#### [Exercise description]
Pick out and copy every line of the data that contains the string "agent", matching case exactly.
------
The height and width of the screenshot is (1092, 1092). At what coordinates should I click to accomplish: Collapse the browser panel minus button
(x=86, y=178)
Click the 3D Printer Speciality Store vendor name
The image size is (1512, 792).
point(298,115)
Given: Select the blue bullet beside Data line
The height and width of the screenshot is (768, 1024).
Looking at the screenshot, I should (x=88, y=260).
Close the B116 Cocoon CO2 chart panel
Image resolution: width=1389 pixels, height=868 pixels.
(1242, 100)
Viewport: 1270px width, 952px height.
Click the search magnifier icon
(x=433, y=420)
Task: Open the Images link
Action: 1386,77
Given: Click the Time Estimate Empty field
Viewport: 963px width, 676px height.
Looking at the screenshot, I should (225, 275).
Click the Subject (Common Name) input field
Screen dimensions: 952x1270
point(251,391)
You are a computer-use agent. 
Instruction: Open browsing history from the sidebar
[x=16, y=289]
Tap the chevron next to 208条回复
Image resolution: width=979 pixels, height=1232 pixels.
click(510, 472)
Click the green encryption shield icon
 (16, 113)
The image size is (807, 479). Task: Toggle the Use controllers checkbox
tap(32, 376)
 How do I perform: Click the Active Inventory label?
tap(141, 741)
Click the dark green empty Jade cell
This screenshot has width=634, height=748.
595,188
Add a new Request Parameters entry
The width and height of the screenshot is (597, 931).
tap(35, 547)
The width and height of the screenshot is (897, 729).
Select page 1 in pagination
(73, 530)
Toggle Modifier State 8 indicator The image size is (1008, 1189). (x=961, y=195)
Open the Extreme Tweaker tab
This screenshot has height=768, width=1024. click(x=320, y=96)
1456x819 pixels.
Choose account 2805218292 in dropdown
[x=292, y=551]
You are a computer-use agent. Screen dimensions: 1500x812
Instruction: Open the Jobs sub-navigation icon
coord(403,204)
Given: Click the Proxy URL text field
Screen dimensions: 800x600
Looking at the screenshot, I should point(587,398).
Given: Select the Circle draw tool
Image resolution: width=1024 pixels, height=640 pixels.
------
#### [Result for this exercise]
You are a computer-use agent. 
You are a computer-use agent. Screen dimensions: 1500x812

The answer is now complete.